Needle aspiration better than chest drain for spontaneous pneumothorax
Date First Published:
March 1, 2000
Last Updated:
April 11, 2001
Report by:
Ashes Mukerjee, Research Fellow (Manchester Royal Infirmary)
Search checked by:
Kevin Mackway-Jones, Manchester Royal Infirmary
Three-Part Question:
In [a young patient with a spontaneous pneumothorax without tension] is [needle aspiration or chest drainage] better at [reinflating the lung, reducing hospital stay and preventing recurrence]?
Clinical Scenario:
A 25 year old patient with no history of respiratory disease attends the Emergency Department with acute onset of shortness of breath. A chest x-ray reveals a left-sided pneumothorax of approximately 50% the volume of the left lung; there is no tension.
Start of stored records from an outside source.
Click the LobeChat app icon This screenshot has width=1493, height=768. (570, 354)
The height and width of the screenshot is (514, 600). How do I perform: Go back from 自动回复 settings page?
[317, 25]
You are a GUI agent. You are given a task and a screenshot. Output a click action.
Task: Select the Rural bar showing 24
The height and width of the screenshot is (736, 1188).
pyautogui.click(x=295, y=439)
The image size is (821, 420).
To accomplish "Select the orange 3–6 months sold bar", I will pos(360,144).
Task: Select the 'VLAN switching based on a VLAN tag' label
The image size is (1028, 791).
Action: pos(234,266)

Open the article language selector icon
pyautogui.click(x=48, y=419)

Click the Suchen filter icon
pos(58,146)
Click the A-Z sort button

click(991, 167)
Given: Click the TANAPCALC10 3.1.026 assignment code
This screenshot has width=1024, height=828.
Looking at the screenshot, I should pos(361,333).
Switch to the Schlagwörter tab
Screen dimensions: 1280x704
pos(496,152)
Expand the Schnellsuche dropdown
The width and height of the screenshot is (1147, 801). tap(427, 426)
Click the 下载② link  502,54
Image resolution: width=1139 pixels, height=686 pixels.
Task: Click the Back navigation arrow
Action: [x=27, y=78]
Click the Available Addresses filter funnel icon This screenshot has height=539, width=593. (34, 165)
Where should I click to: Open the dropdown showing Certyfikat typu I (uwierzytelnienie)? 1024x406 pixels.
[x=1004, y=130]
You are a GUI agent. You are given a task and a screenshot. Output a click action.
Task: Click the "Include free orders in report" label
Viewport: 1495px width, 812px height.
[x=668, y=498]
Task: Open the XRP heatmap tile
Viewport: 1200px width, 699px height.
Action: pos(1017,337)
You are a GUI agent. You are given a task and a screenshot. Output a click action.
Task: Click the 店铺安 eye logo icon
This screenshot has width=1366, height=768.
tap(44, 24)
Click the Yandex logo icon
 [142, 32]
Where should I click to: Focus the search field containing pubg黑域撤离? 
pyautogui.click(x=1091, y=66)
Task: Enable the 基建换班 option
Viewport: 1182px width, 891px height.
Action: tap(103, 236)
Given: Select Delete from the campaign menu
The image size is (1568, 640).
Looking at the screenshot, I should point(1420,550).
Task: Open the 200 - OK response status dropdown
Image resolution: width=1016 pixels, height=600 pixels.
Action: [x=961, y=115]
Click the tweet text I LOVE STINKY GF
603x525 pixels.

You wonder whether needle aspiration or chest drain insertion is the treatment of choice.
Search Strategy:
Medline 1966-03/99 using the OVID interface.
Search Details:
({exp pneumothorax OR pneumothora$} AND {exp aspiration OR aspiration.mp OR thoracocentesis.mp} AND {exp chest tubes OR drainage OR exp thoracostomy OR chest drain$.mp}) LIMIT to human and english language.
Outcome:
83 papers found of which 81 were irrelevant.
Relevant Paper(s):
| Study Title | Patient Group | Study type (level of evidence) | Outcomes | Key results | Study Weaknesses |
|---|---|---|---|---|---|
| Simple aspiration versus intercostal tube drainage for spontaneous pneumothorax in patients with normal lungs. Harvey J, Prescott RJ. 1995 UK | 73 patients with spontaneous pneumothorax. Needle aspiration (35) vs intercostal drain (38) |
PRCT | Success rate | 80% vs 100% | Small numbers. Large differences in groups at baseline in terms of size of pneumothorax (34% vs 58% complete collapse) |
| Pain score during procedure | No significant difference | ||||
| Hospital stay | 3.2 vs 5.3 days (P = 0.005) | ||||
| Recurrence rate | No significant difference | ||||
| Spontaneous pneumothorax. Comparison of thoracic drainage vs immediate or delayed needle aspiration. Andrivet P, Djedaini K, Teboul JL et al. 1995 France | 61 patients with first or second episode of spontaneous pneumothorax. Needle aspiration (33) vs thoracic drainage (28) |
RCT | Success rate | 61% vs 93% (P = 0.01) | Small numbers Hospital stay prolonged in needle aspiration group as procedure not carried out for 72 h in most patients. |
| Hospital stay | No significant difference | ||||
| Recurrence rate by 3 months | No significant difference |
Author Commentary:
In these flawed, small studies needle aspiration is shown to be useful in some cases. However the failure rate is high and aspiration cannot therefore be thought of as a single complete treatment for this condition. Further studies are required to confirm the decrease in length of stay in the aspiration group.
Bottom Line:
Needle aspiration may be carried out as the first treatment of spontaneuos pneumthoraces without tension. Patients must then be observed as subsequent intercostal drainage may be necessary.
References:
- Harvey J, Prescott RJ.. Simple aspiration versus intercostal tube drainage for spontaneous pneumothorax in patients with normal lungs.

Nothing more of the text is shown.